Enquête sur les importations: «une étape cruciale et une bonne nouvelle», affirme le propriétaire de Cabico
ÉCONOMIE. À la demande de l’Alliance canadienne des produits du bois, le gouvernement fédéral a demandé au Tribunal canadien du commerce extérieur de mener une enquête sur les importations de certains produits. Cette étape jugée cruciale est accueillie positivement par plusieurs entrepreneurs, dont le propriétaire de Cabico, Alain Ouzilleau.
“C’est une très bonne nouvelle pour l’industrie, confirme-t-il. Il y avait une problématique avec certaines exportations de produits [comme les armoires, les meubles-lavabos en bois massif et en bois transformé, des planchers de bois franc massif et contrecollé ainsi que des meubles de rangement de bois d’ingénierie] qui affectaient négativement les manufacturiers canadiens. C’était une compétition déloyale. Et là, le Tribunal se penchera sur cette question.”
L’instance aura 270 jours pour déterminer si l’augmentation des importations de ces produits cause, ou menace de causer, un dommage grave aux fabricants canadiens de produits du bois et pour recommander au gouvernement des mesures appropriées.

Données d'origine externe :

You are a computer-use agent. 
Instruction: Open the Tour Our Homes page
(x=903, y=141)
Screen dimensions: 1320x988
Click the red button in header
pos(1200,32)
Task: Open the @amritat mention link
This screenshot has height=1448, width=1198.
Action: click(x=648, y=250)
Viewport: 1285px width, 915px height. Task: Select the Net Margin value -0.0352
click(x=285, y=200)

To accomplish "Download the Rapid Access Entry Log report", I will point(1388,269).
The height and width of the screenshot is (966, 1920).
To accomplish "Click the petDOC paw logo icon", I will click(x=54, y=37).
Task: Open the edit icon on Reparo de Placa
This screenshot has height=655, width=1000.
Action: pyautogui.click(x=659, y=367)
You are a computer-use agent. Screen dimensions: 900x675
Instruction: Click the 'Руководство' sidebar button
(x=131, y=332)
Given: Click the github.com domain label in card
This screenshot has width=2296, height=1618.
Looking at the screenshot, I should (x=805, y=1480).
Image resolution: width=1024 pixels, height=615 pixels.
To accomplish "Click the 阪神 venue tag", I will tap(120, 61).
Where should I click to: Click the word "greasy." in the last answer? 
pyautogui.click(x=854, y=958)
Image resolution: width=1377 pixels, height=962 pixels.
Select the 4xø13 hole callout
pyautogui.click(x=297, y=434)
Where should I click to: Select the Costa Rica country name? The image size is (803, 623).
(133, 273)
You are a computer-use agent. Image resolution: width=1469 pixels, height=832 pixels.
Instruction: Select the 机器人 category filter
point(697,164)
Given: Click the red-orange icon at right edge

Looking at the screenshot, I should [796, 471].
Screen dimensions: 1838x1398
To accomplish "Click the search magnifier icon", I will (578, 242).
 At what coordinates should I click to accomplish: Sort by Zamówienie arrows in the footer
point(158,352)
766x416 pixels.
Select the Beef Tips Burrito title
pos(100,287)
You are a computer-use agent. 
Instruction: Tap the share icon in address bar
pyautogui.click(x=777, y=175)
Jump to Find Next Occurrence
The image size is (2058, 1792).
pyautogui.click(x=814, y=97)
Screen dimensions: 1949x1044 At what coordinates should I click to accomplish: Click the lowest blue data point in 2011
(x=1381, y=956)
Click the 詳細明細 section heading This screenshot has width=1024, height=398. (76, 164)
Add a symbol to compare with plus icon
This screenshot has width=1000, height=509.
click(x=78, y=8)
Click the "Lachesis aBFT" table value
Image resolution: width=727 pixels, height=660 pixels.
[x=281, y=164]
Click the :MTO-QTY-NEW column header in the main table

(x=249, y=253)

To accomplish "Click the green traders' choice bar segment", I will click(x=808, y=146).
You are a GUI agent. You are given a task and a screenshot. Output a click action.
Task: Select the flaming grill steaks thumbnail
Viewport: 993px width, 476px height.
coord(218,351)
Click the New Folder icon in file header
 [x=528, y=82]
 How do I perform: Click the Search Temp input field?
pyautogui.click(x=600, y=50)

Un avis en leur faveur pourrait s’avérer un élément-clé lors de la renégociation de l’Accord Canada – États-Unis – Mexique.
Ouzilleau s’est d’ailleurs rendu en Caroline du Sud, il y a quelques jours, afin de participer à un rassemblement de la “Kitchen Cabinet Manufacturers Association”. “On travaille avec des joueurs américains pour réintégrer l’ACEUM et que nous ne soyons plus assujettis à des frais de douanes de 25 %”, explique le propriétaire de Cabico.
Rappelons qu’au début de l’année, l’administration américaine avait offert un sursis à ces producteurs en n’appliquant pas de nouveaux tarifs de 25 %. Il sera en vigueur jusqu’en 2027, date à laquelle ces nouveaux tarifs pourraient entrer en vigueur, appliquant ainsi une surtaxe de 50 % aux produits canadiens traversant la frontière.